__WORK TO COMPLETE__
1. In the text on mixed precision training, why does the mixed_float16 policy compute in float16 but keep variables in float32?
2. Please transcribe the passage of the text on mixed precision training starting at "# for mixed" and ending at "dtype: ', mixed_precision.global_policy().variable_dtype)".

__TEXT UNDER STUDY__
• • • • • • •
To save/resume Amp-enabled runs with bitwise accuracy, use scaler.state_dict and scaler.load_state_dict.
When saving, save the scaler state dict alongside the usual model and optimizer state dicts. Do this either at the beginning of an iteration before any forward passes, or at the end of an iteration after scaler.update().

For More details Torch doc on Mixed precision

Keras & TF 2.X¶

In [ ]:

import tensorflow as tf
from tensorflow.keras.applications import MobileNetV2
from tensorflow.keras.layers import Dense, Activation

To use mixed precision in Keras, you need to set a tf.keras.mixed_precision Policy, typically referred to as a dtype policy. Dtype policies specify the dtypes layers will run in. In this guide, you will construct a policy from the string 'mixed_float16' and set it as the global policy. This will cause subsequently created layers to use mixed precision with a mix of float16 and float32.

In [ ]:

# for mixed precision training
from tensorflow.keras import mixed_precision
# set global dtype for all keras.layers
mixed_precision.set_global_policy('mixed_float16') # default is float32, if you use TPUs change it to mixed_bfloat16

Computations are done in float16 for performance
but variables must be kept in float32 for numeric stability.

In [ ]:

print('Compute dtype: ', mixed_precision.global_policy().compute_dtype)
print('Variable dtype: ', mixed_precision.global_policy().variable_dtype)
• • • • • • •
Stored records
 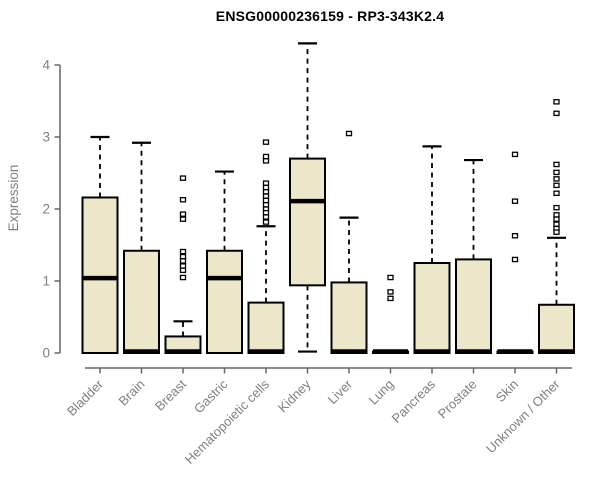 I want to click on y-tick-label: 4, so click(x=46, y=66).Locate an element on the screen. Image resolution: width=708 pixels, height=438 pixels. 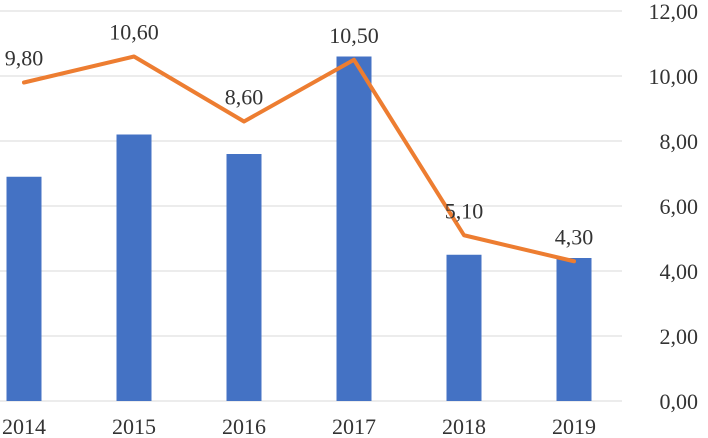
line-data-label: 9,80 is located at coordinates (24, 58).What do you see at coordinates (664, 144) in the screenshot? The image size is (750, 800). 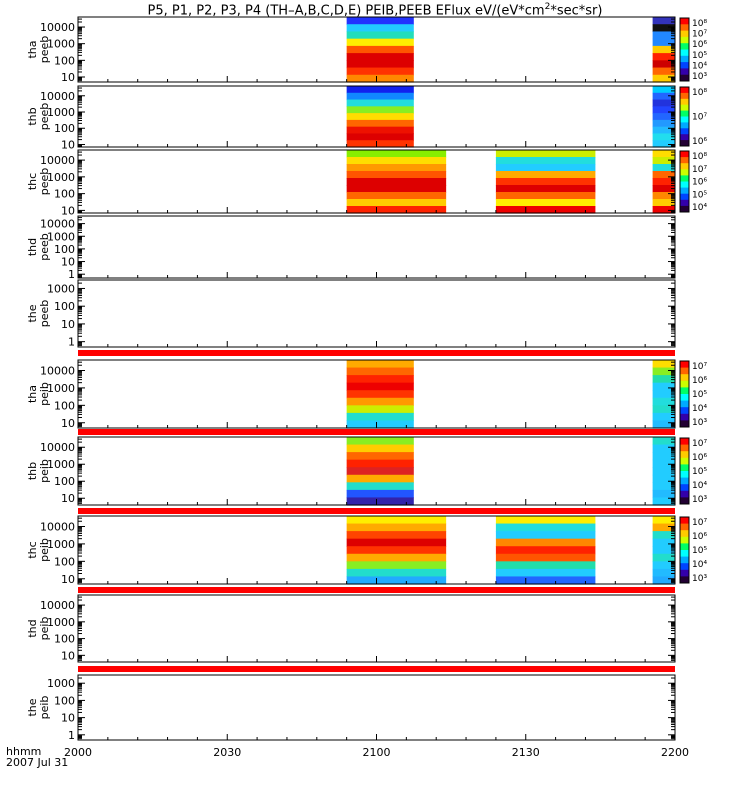 I see `heatmap-cell-thbpeeb-b1-r8` at bounding box center [664, 144].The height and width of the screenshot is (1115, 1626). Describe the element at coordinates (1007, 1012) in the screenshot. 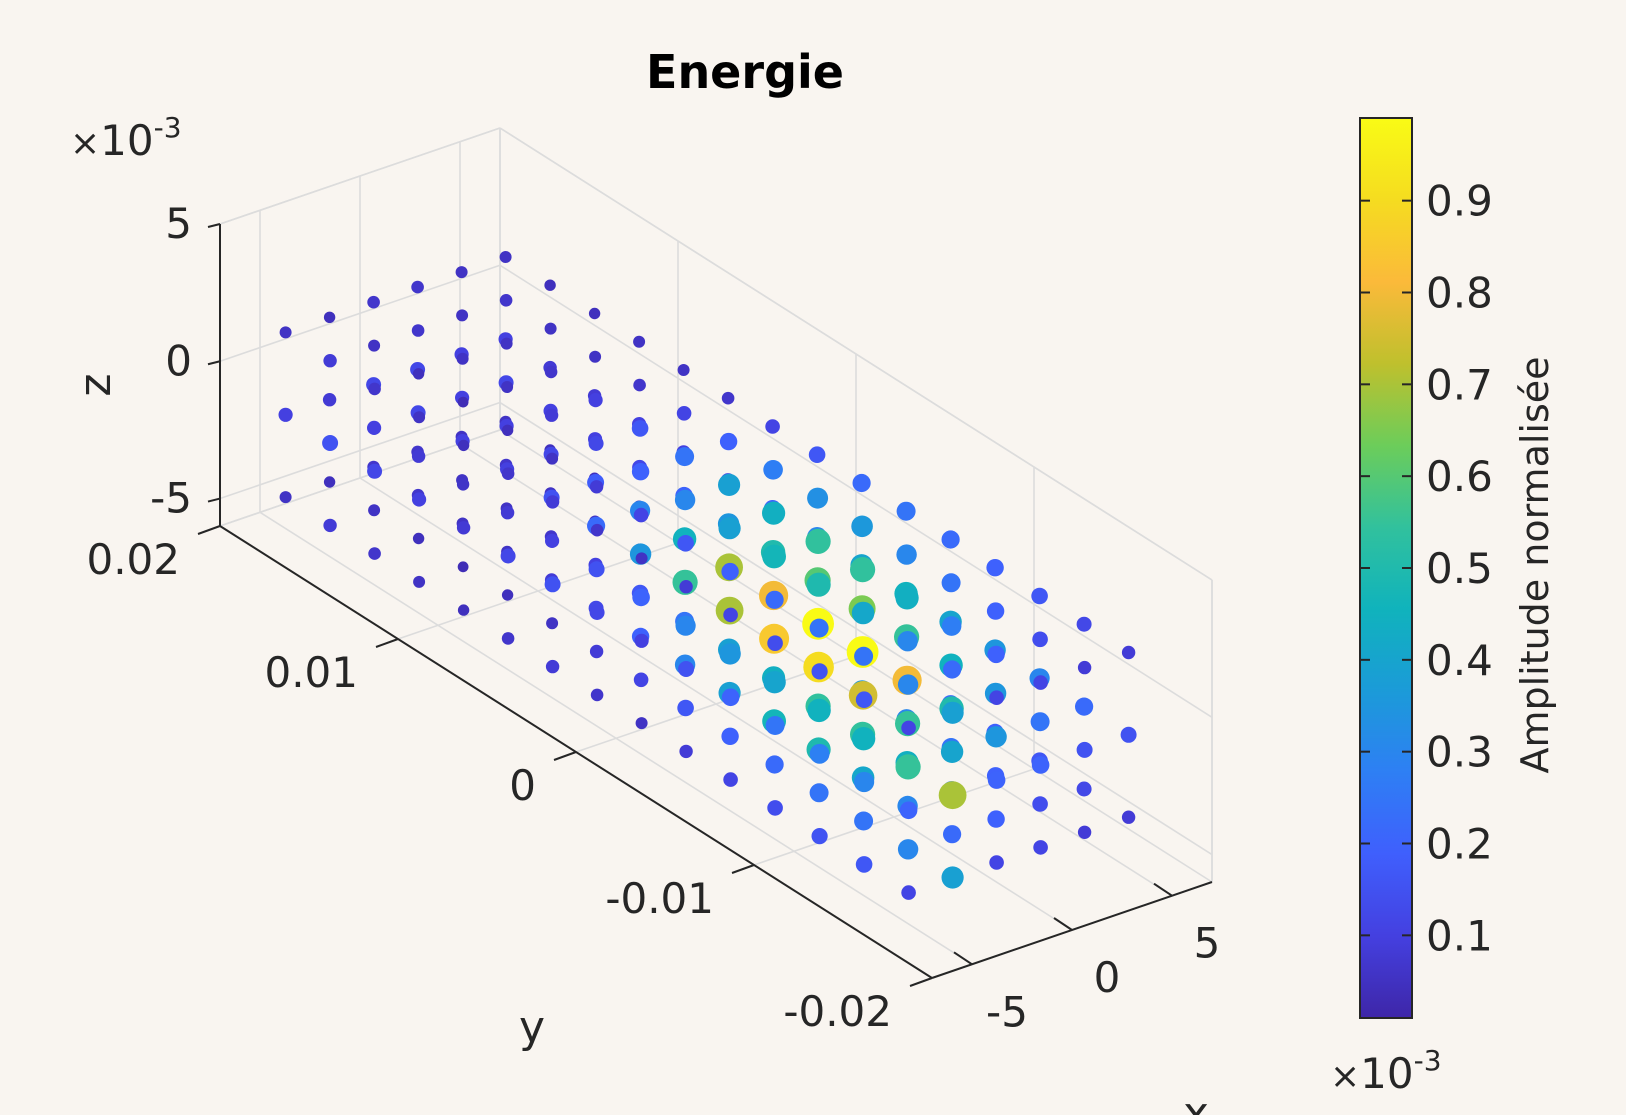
• • • • • • •
__SOLUTIONS TO EACH TASK__
1. Computations are done in float16 for performance, while variables must be kept in float32 for numeric stability.

2.
# for mixed precision training
from tensorflow.keras import mixed_precision
# set global dtype for all keras.layers
mixed_precision.set_global_policy('mixed_float16') # default is float32, if you use TPUs change it to mixed_bfloat16

Computations are done in float16 for performance
but variables must be kept in float32 for numeric stability.

In [ ]:

print('Compute dtype: ', mixed_precision.global_policy().compute_dtype)
print('Variable dtype: ', mixed_precision.global_policy().variable_dtype)